=== Instructions to follow ===
Each line below must be printed again exactly.

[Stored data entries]
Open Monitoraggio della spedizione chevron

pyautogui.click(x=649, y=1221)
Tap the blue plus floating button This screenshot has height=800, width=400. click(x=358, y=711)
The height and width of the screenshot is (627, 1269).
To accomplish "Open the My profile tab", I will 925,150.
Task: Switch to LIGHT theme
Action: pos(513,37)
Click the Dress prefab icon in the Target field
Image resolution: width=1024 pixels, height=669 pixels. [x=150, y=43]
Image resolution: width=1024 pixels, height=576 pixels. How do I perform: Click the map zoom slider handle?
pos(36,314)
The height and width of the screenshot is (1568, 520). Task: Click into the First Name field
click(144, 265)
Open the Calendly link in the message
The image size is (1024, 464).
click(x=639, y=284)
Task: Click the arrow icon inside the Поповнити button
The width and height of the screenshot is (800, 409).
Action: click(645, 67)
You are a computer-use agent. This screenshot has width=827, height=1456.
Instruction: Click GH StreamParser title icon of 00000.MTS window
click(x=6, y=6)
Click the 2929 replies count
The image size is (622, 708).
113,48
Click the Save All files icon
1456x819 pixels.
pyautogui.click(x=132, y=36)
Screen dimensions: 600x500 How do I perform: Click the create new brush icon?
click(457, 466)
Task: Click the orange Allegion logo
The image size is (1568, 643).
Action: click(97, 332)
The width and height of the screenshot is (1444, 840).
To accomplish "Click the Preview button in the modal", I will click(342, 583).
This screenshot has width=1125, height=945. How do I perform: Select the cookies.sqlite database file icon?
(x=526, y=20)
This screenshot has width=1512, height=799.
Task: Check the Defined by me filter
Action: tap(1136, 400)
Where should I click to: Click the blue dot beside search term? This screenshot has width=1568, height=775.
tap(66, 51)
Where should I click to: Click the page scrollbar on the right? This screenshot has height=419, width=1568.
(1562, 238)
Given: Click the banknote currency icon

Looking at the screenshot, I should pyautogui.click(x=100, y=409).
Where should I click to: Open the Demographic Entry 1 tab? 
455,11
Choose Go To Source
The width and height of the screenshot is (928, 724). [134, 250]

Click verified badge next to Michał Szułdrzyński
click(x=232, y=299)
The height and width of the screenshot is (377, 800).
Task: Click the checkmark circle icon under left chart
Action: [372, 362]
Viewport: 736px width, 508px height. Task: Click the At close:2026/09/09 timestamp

=== Exercise response ===
Open Monitoraggio della spedizione chevron

pyautogui.click(x=649, y=1221)
Tap the blue plus floating button This screenshot has height=800, width=400. click(x=358, y=711)
The height and width of the screenshot is (627, 1269).
To accomplish "Open the My profile tab", I will 925,150.
Task: Switch to LIGHT theme
Action: pos(513,37)
Click the Dress prefab icon in the Target field
Image resolution: width=1024 pixels, height=669 pixels. [x=150, y=43]
Image resolution: width=1024 pixels, height=576 pixels. How do I perform: Click the map zoom slider handle?
pos(36,314)
The height and width of the screenshot is (1568, 520). Task: Click into the First Name field
click(144, 265)
Open the Calendly link in the message
The image size is (1024, 464).
click(x=639, y=284)
Task: Click the arrow icon inside the Поповнити button
The width and height of the screenshot is (800, 409).
Action: click(645, 67)
You are a computer-use agent. This screenshot has width=827, height=1456.
Instruction: Click GH StreamParser title icon of 00000.MTS window
click(x=6, y=6)
Click the 2929 replies count
The image size is (622, 708).
113,48
Click the Save All files icon
1456x819 pixels.
pyautogui.click(x=132, y=36)
Screen dimensions: 600x500 How do I perform: Click the create new brush icon?
click(457, 466)
Task: Click the orange Allegion logo
The image size is (1568, 643).
Action: click(97, 332)
The width and height of the screenshot is (1444, 840).
To accomplish "Click the Preview button in the modal", I will click(342, 583).
This screenshot has width=1125, height=945. How do I perform: Select the cookies.sqlite database file icon?
(x=526, y=20)
This screenshot has width=1512, height=799.
Task: Check the Defined by me filter
Action: tap(1136, 400)
Where should I click to: Click the blue dot beside search term? This screenshot has width=1568, height=775.
tap(66, 51)
Where should I click to: Click the page scrollbar on the right? This screenshot has height=419, width=1568.
(1562, 238)
Given: Click the banknote currency icon

Looking at the screenshot, I should pyautogui.click(x=100, y=409).
Where should I click to: Open the Demographic Entry 1 tab? 
455,11
Choose Go To Source
The width and height of the screenshot is (928, 724). [134, 250]

Click verified badge next to Michał Szułdrzyński
click(x=232, y=299)
The height and width of the screenshot is (377, 800).
Task: Click the checkmark circle icon under left chart
Action: [372, 362]
Viewport: 736px width, 508px height. Task: Click the At close:2026/09/09 timestamp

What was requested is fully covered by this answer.